Dengan Nama-Nya Yang Mahatinggi
Salahuddin Yusuf bin
Ayyub bin Syadzi[1]
yang kemudian setelah itu terkenal sebagai Salahuddin al-Ayyubi (orang-orang Eropa menyebutnya sebagai Saladin),
merupakan salah seorang adalah salah seorang panglima perang dan jenderal dalam sejarah Islam. Ia banyak
melakukan penaklukan untuk kaum Muslimin dan menjaga tapal batas
wilayah-wilayah Islam di hadapan agresi orang-orang Kristen Eropa yang akan
kita bahas bersama pada kesempatan ini.
Najmuddin Ayyub
adalah ayah raja-raja Ayyub yang hidup di Tikrit dan Salahuddin Ayyubi juga
lahir di kota tersebut.[2]
Ia tinggal di kota ini suku Kurdi ini dan keluarga Ayyubi adalah termasuk
sebagai salah satu kaum pada suku Kurdi.[3]
Namun karena dominasi
bangsa Arab pada masa itu sehingga mereka kurang dikenal sebagai suku Kurdi.
Hal ini disebabkan oleh karena pada masa itu bangsa-bangsa selain Arab sebagai
bangsa khusus yang memiliki kekuasaan.
Najmuddin Ayyub hidup
pada masa Imaduddin Zanggi penguasa kota Balbak (Ba’labak,
Libanon Selatan).[4]
Salahuddin semenjak kecil sangat gemar mempelajari strategi dan teknik berperang, khususnya bermain
pedang dan berperang dengan pisau.
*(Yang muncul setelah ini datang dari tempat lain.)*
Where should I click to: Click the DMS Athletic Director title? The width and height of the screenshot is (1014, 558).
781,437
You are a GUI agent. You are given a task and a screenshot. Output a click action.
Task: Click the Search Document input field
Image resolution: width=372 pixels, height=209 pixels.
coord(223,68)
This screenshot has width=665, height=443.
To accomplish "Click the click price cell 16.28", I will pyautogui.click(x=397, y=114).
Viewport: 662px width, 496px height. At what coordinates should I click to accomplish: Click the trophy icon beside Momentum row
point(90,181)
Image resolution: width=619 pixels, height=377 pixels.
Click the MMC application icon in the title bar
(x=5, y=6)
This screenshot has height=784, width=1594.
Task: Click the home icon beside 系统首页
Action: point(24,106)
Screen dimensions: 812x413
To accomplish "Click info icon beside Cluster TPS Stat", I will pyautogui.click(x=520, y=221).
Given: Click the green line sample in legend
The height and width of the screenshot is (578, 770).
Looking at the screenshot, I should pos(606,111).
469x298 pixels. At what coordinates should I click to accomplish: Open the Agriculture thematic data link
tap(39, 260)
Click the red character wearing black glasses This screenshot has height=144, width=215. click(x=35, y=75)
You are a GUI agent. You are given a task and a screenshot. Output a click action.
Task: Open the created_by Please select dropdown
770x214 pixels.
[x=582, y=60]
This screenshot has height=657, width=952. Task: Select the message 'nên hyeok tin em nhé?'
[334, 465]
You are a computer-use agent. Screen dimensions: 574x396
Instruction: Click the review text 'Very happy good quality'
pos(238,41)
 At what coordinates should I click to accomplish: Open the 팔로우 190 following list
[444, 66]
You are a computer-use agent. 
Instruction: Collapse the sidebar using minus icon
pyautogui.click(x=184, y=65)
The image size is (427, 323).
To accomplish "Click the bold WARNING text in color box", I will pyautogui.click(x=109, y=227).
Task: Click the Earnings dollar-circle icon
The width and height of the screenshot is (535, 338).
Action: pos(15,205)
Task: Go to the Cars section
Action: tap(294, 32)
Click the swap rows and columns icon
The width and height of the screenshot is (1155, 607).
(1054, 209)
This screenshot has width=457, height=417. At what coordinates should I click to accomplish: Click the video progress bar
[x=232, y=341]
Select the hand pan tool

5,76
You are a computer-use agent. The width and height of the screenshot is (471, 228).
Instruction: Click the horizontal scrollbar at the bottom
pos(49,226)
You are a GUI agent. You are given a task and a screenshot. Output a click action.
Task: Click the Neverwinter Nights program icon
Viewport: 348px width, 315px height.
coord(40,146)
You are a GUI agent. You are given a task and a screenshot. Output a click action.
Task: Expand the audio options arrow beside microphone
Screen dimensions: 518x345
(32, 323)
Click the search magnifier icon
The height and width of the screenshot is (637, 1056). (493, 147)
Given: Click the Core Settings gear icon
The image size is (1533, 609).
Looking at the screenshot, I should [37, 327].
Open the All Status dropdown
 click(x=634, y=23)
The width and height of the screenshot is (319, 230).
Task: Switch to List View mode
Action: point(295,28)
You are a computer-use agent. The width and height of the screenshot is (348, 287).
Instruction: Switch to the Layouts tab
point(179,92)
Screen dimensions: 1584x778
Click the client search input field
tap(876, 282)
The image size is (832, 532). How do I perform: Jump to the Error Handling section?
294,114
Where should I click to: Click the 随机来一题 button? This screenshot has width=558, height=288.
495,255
Pada akhirnya Salahuddin menguasai seni
berperang ini. Kemungkinan besar, Salahuddin telah mengenal fikih Syaf’i semenjak masa kecilnya; mazhab fikih yang
kelak ia usahakan penyebarannya.[5]
Salahuddin tentulah
seorang Sunni fanatik dan bermazhab Syafi’i.
Tatkala berhasil merebut kekuasaan di Mesir, Salahuddin berusaha keras
untuk menyebarkan mazhab ini dan menjadikanya sebagai mazhab resmi menggantikan
mazhab Syiah yang akan kami jelaskan nantinya.[6]
Masuknya
Salahuddin ke Mesir dan Akhir Pemerintahan Bani Fatimiyyah
Orang-orang Kristen
pada awal-awal tahun perang Salib mampu menaklukkan banyak daerah yang didiami
oleh masyarakat Muslim dan penaklukan ini telah banyak memompa semangat mereka
sehingga tertanam keinginan untuk menaklukkan Kairo, ibu kota pemerintahan Bani
Fatimiyyah.
Pasukan besar
orang-orang Kristen bergerak ke arah kota Kairo dan merebut, merampas dan
membunuh orang-orang yang tinggal daerah-daerah yang terdapat dalam lintasan
perjalanan menuju Kairo di antaranya kota besar Belbeis (Mesir).[7]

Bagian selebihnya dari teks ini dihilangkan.